25Après 1936, ce sont globalement les mêmes catégories du patronat qui soutiennent les efforts du CNOF et de la CEGOS pour promouvoir la rationalisation : dirigeants salariés des grandes entreprises liées à l’État, souvent issus de l’École polytechnique, membres d’X-Crise [24] ou des Nouveaux Cahiers (fondés par Detoeuf en 1937) ; représentants du patronat catholique favorable à un syndicalisme préparant le corporatisme ; responsables syndicaux minoritaires au sein d’une CGT réunifiée, tel René Belin qui devient en juillet 1940 ministre du Travail et de la Production industrielle. L’adhésion à un corporatisme rénové dans le cadre des professions « auto-organisées » et à une économie planifiée par la science (économique) permet de dépasser, pour un temps, les lignes de clivage potentielles entre les dirigeants salariés de la grande industrie, plutôt favorables à une concentration industrielle et les patrons catholiques d’entreprises plus petites, défenseurs d’une croissance économique « équilibrée » et rend possible cette alliance improbable [Boltanski, 1982] entre les principales composantes du « cercle des croyants ».
26Contrairement aux ingénieurs-conseils qui, nous l’avons vu, mettent en avant leur autorité scientifique et technique et revendiquent en son nom une certaine indépendance vis-à-vis des entrepreneurs, les organisateurs-conseils produisent de conserve avec ces patrons « modernistes » une vision du monde. Leur complémentarité va de pair avec l’instauration d’une division du travail : si la CEGOS et le CNOF prennent en charge une partie du travail d’institutionnalisation nécessaire à la transformation des idées en mécanismes agissants, les organisateurs-conseils, qui forment un contingent important au sein de ces deux institutions, reçoivent des patrons éclairés un marché pour les produits intellectuels collectivement élaborés.
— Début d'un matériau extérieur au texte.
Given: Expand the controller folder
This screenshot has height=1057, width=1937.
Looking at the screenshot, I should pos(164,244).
C’est en jouant des divisions entre fractions patronales pour conquérir une autonomie relative, en s’appuyant sur les « nouveaux patrons » contre le patronat établi et en s’alliant avec des forces sociales extérieures au champ patronal, que la CEGOS devient, selon l’expression de Jean Milhaud, « l’aiguillon du patronat ». La réussite de la CEGOS est donc liée à la position en porte-à-faux qu’elle occupe dans le champ patronal, à sa « fausse autonomie ». Cette indépendance dans la dépendance rend possibles toutes les stratégies qui jouent du décalage entre ce que ces hommes sont objectivement et les représentations qu’ils donnent d’eux-mêmes ; elle encourage les dispositions à manipuler les perceptions subjectives de la réalité. Une telle position incertaine, tout comme les luttes symboliques qu’elle rend possibles, forment un des obstacles à l’institutionnalisation plus complète des indices de consécration et des brevets de charisme, et contribuent à expliquer que cet univers professionnel ait résisté aux tendances de réglementation de la profession qui s’affirment sous Vichy sous la pression de la CICIEF.
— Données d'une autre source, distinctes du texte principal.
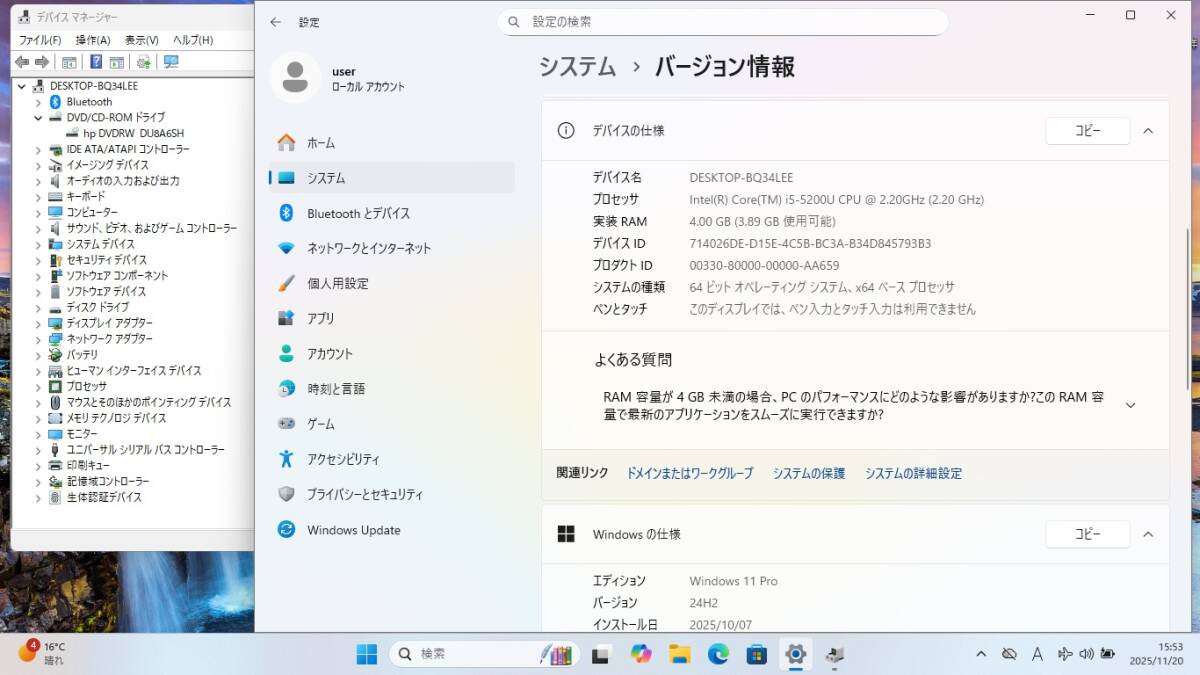Image resolution: width=1200 pixels, height=675 pixels.
Task: Open Microsoft Edge from the taskbar
Action: (718, 654)
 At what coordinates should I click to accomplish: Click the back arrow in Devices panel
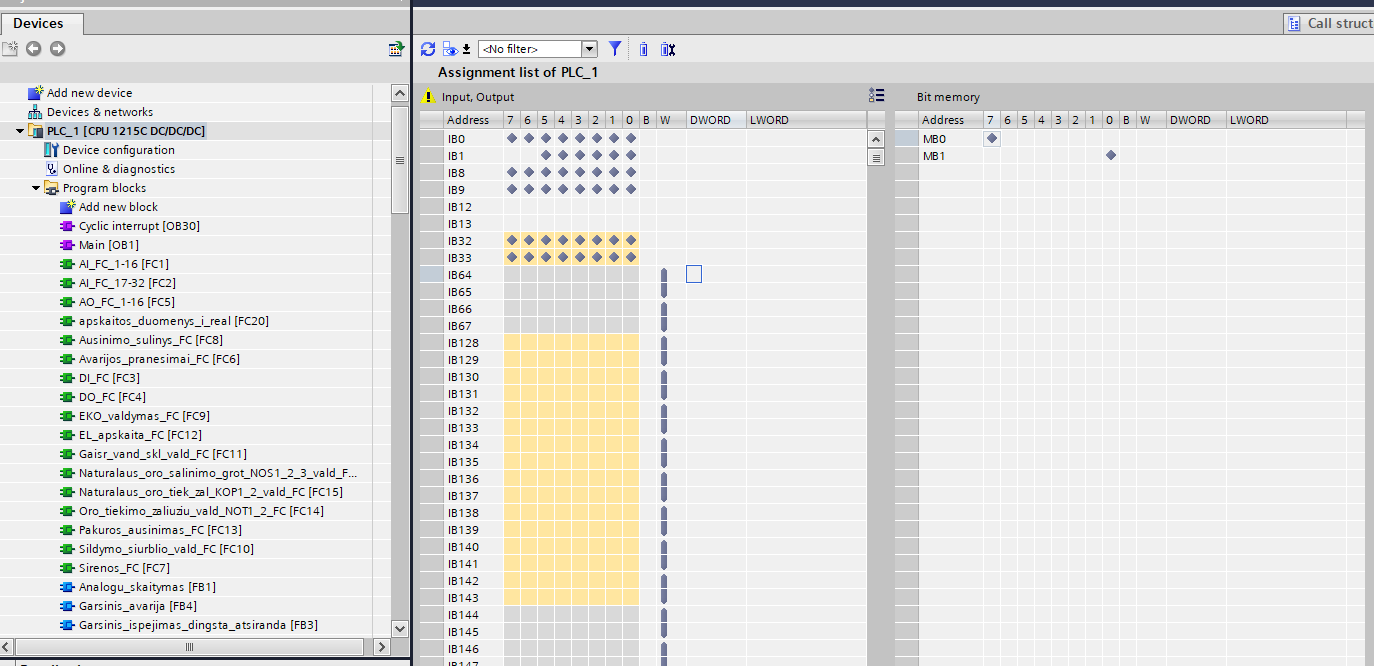(x=34, y=49)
5 – Ingénieurs-conseils et organisateurs-conseils sous Vichy : des modèles professionnels concurrents
27Le régime de Vichy met en place un cadre autoritaire au sein duquel le pouvoir de l’État est considérablement renforcé : alors que la grande majorité des syndicats sont dissous et que les naturalisations postérieures à 1927 sont annulées, le vote de la loi du 3 octobre 1940 exclut les juifs de la vie de la nation. Fonctionnant comme un appel d’offres, auquel répondent massivement différents groupements d’ingénieurs, Vichy a incontestablement favorisé la réglementation d’un certain nombre de professions libérales sous l’autorité d’un ordre professionnel [25]. Confrontés à l’organisation de professions voisines (urbanistes, architectes, géomètres-experts, pour les ingénieurs-conseils ; experts-comptables, « syndotechniciens », conseillers d’orientation professionnelle, pour les organisateurs-conseils), les ingénieurs-conseils ont adopté les mêmes stratégies que leurs concurrents et cherché à délimiter un territoire professionnel qui leur serait réservé. À l’inverse, les organisateurs-conseils qui, avec Vichy, voient s’étendre leurs marchés n’ont pas cherché à instaurer un monopole qui figerait les domaines d’intervention et les savoirs mobilisés.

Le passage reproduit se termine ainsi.